- _EXTRACT_
++++++++

There is nothing more arrogant than walking into an organization, assessing a people or process issue and believing you can single-handedly create a permanent solution. The failure in most organizational projects is the presumption made about the giver and receiver relationship, the giver being those helping with the change and the receiver, those inheriting the change. The three most important presumptions are:
- The receiver is asking for the specific advice given
- The receiver is open to the advice, diagnosis or solution offered
- The giver understands enough of the problem to give this advice
These may seem like fair presumptions but more often than not, advice is given on incomplete information and both sides do not have a shared view of the problem. The problem doesn't get fixed, the recipient doesn't own the solution and the blame game for a less than satisfactory solution takes center stage. Sound familiar?
The Missing Piece
The first thing to recognize is the difference between advice and help.
When I consult with a surgeon, I'm looking for advice, a diagnosis and for that person to take care of the problem. Accountants, lawyers, doctors, architects - these roles are structured around evaluating a situation, applying expertise and doing the work. The person is the means to the solution.
Building a high-performing workforce is different. True success comes down to behavior change. Positive attitude, teamwork, trust, practice - these skills are the cornerstones of an effective workforce. You can't talk someone into having a good attitude, exhibiting teamwork or being willing to make mistakes as a way to develop skills - they must want it themselves and be willing to do what it takes to get there.
But it's so much easier to just give advice and then walk away, you say.
Projects involving people that end up being perceived as unsuccessful stem from an overemphasis of trying to solve their "problem" versus looking for ways to help them help themselves. At the heart of making positive change stick is asking this question:
"If diagnosing and advising only perpetuates a dependency and lack of self-reliance, how can you help the group take greater responsibility for their problems and solutions?" Focus on ways to get the groups to practice and immerse themselves in the behaviors that will build their confidence to do the work on their own. Stop doing it for them.
Yes, being an expert is useful but don't confuse expertise with being helpful. Expertise doesn't changes behavior. To get people acclimated to a new way of doing something, you must ask deeper questions about how they learn, retain information and are able to repeat this behavior on their own. Whether you're the sponsor, manager, consultant or colleague, step back and find ways to allow individuals and groups to do for themselves, versus being so quick to solve their problem. Only then will they be able to run with the ball in a self-reliant way.
A great book that deconstructs the "helping relationship" is Edgar Schein's book "Process Consultation Revisited - Building the Helping Relationship". This book single-handedly helped me reshape how to think about consulting and make sure the responsibility for change lies with those needing to live with the change.

++++++++

- _TASKS FOR THIS EXERCISE_
a - Translate this sentence from the article on helping people change into Spanish: "The first thing to recognize is the difference between advice and help."
b - Update the article on helping people change, starting with "A great book" and going on through "with the change.", so that "consulting" is replaced by "coaching".

- _DATASET EXTRACT_
++++++++

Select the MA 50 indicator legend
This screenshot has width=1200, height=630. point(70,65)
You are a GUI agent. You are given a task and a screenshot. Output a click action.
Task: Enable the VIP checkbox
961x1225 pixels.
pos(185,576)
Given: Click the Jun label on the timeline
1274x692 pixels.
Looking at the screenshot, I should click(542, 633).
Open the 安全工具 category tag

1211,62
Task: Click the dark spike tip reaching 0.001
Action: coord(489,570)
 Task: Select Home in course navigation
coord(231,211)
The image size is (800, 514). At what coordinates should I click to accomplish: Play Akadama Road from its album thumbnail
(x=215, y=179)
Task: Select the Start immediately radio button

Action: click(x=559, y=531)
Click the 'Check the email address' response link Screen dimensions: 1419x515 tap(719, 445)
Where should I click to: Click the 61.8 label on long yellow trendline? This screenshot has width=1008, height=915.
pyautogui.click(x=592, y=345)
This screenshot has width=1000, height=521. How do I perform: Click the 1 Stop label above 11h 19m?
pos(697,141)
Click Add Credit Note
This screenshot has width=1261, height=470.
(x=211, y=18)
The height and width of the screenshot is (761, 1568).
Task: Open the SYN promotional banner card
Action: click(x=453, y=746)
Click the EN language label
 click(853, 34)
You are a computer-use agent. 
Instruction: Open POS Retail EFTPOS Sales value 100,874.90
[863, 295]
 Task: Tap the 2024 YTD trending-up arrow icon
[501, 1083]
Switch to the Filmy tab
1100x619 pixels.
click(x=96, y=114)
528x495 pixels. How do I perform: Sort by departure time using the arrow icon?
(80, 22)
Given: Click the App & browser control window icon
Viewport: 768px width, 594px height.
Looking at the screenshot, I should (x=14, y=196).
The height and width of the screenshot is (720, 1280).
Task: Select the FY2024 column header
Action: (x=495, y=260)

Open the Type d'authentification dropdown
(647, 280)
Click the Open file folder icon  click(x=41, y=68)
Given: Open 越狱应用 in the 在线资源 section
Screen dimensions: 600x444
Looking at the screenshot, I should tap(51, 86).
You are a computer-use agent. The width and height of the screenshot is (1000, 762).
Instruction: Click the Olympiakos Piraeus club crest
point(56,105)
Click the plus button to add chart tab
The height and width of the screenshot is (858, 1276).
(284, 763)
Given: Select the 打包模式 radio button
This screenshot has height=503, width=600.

++++++++

- _OUTPUTS FOR THE TASKS_
a - Lo primero que hay que reconocer es la diferencia entre el consejo y la ayuda.

b -
A great book that deconstructs the "helping relationship" is Edgar Schein's book "Process Consultation Revisited - Building the Helping Relationship". This book single-handedly helped me reshape how to think about coaching and make sure the responsibility for change lies with those needing to live with the change.